The Crucifixion is the subject of three different paintings by the Italian Renaissance master Antonello da Messina; the first two were completed around 1454/1455, the third in 1475. They are housed in the Brukenthal National Museum, Sibiu (Romania), the Royal Museum of Fine Arts of Antwerp, Belgium and in the National Gallery, London respectively.

[edit] Sibiu Crucifixion

This early work clearly shows the Flemish school's influence on the Italian artist. For a long time it was in fact attributed to an unknown 14th century German painter. A symbolic view of Messina is depicted in the background, probably an allusion to Jerusalem as requested by the unknown client, in a typical fashion of the time.

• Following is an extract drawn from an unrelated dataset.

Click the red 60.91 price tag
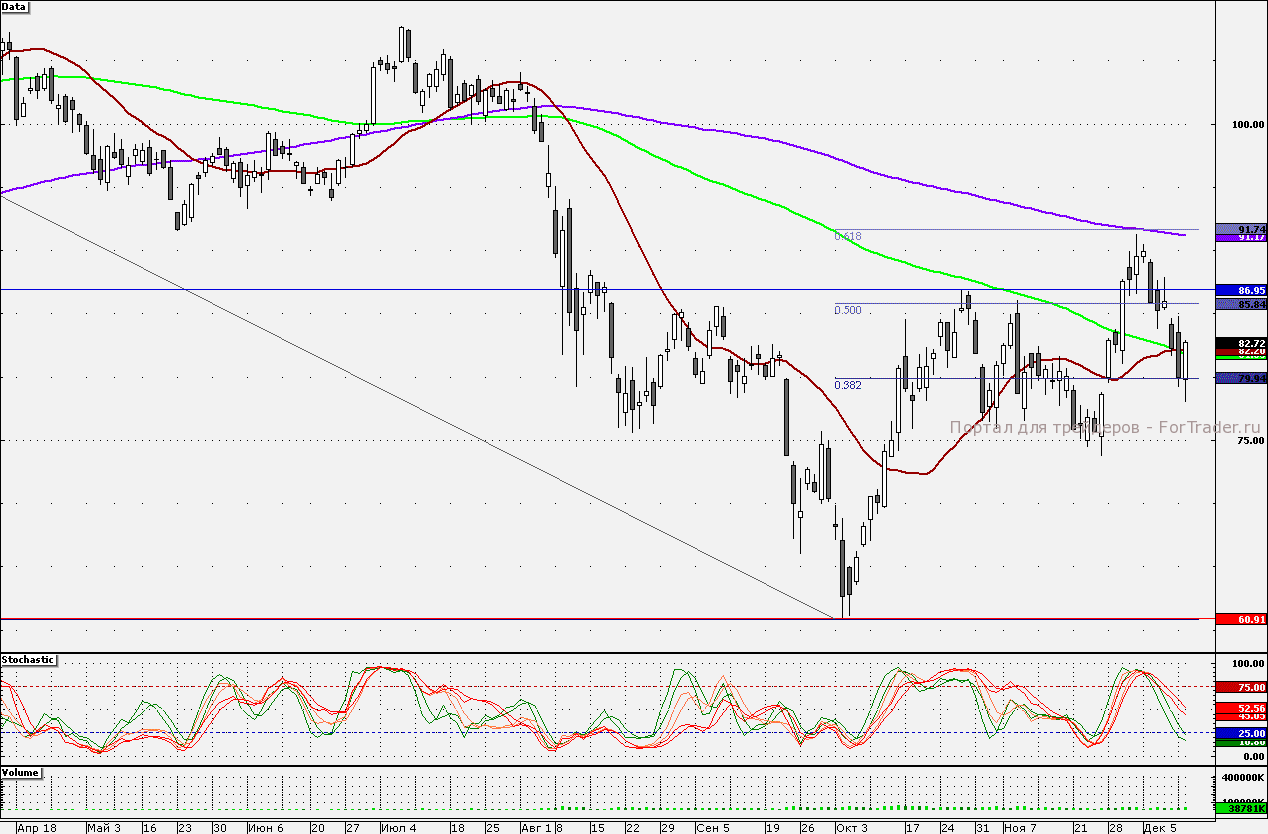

[edit] Antwerp Crucifixion

The painting represents Christ crucified between two evil-doers, with Mary and John the Evangelist seated on the ground. The work shows a landscape typical of the Flemish school in the lower part; the well devised spatial disposition of the crosses in the upper half demonstrates a full knowledge of the innovative method of perspective known to Italian art of the period. The Italian scholar Roberto Longhi asserted that the upper part was added several years later.

[edit] London Crucifixion

Belonging to a later phase, this work is one of the few paintings signed and dated by Antonello: "1475/antonellus messaneus/me pinxit". The geometrical composition is divided in two parts by the cross and the lake in the background, with the Virgin on the left and St. John on the right.